Temperature shifts induce adaptive changes in the physical state of carp (Cyprinus carpio L.) erythrocyte plasma membranes in vitro

Blood, freshly collected from warm- and cold-acclimated carp, Cyprinus carpio L., was cooled to 5°C for 4h or warmed to 25°C for 4h, respectively, and the fluorescence anisotropy of washed red blood cells was recorded using the fluorescent dye 3-(p-(6-phenyl-1,3,5-hexatrienyl) phenyl propionic acid [DPH-PA] (which is restricted to the outer leaflet of the plasma membrane) before and after the temperature shift. Despite individual variation, the plasma membrane of cold-exposed erythrocytes became more fluid while that of warm-exposed cells became more rigid following the temperature shift. This response was rapid and reversible. Cold-exposed cells from warm-acclimated fish became more fluid within 40–60 minutes and reverted to their original fluidity within the same time on warming, at a rate of 1°C/min; erythrocytes, from cold-adapted carp displayed an opposite change in fluidity over a similar time period. Cells from warm-acclimated, temperature down-shifted carp hyperfluidized their plasma membranes in the cold, whereas cells from cold-acclimated fish up-shifted in temperature showed no similar effect. These cells showed a complete adjustment of membrane physical state to the temperature. Total phospholipids obtained from warm-acclimated temperature down-shifted cells became more rigid than they were, when assayed at the acclimation temperature.
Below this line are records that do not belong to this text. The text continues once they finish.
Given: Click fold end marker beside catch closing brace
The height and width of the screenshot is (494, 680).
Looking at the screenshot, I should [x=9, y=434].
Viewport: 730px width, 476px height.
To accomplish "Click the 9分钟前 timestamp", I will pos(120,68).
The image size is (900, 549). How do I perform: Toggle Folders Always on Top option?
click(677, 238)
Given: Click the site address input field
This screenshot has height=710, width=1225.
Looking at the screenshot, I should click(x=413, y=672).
In contrast, phospholipids obtained from cold-acclimated cells became more rigid when exposed to increasing temperatures. No significant changes occurred to the polar head groups, or to the fatty acid composition of the total phospholipids. It was concluded that the lipids play only a secondary role in the control of the physical state of plasma membrane in carp erythrocytes, and that some non-lipid components of these structures might be involved in these regulatory processes.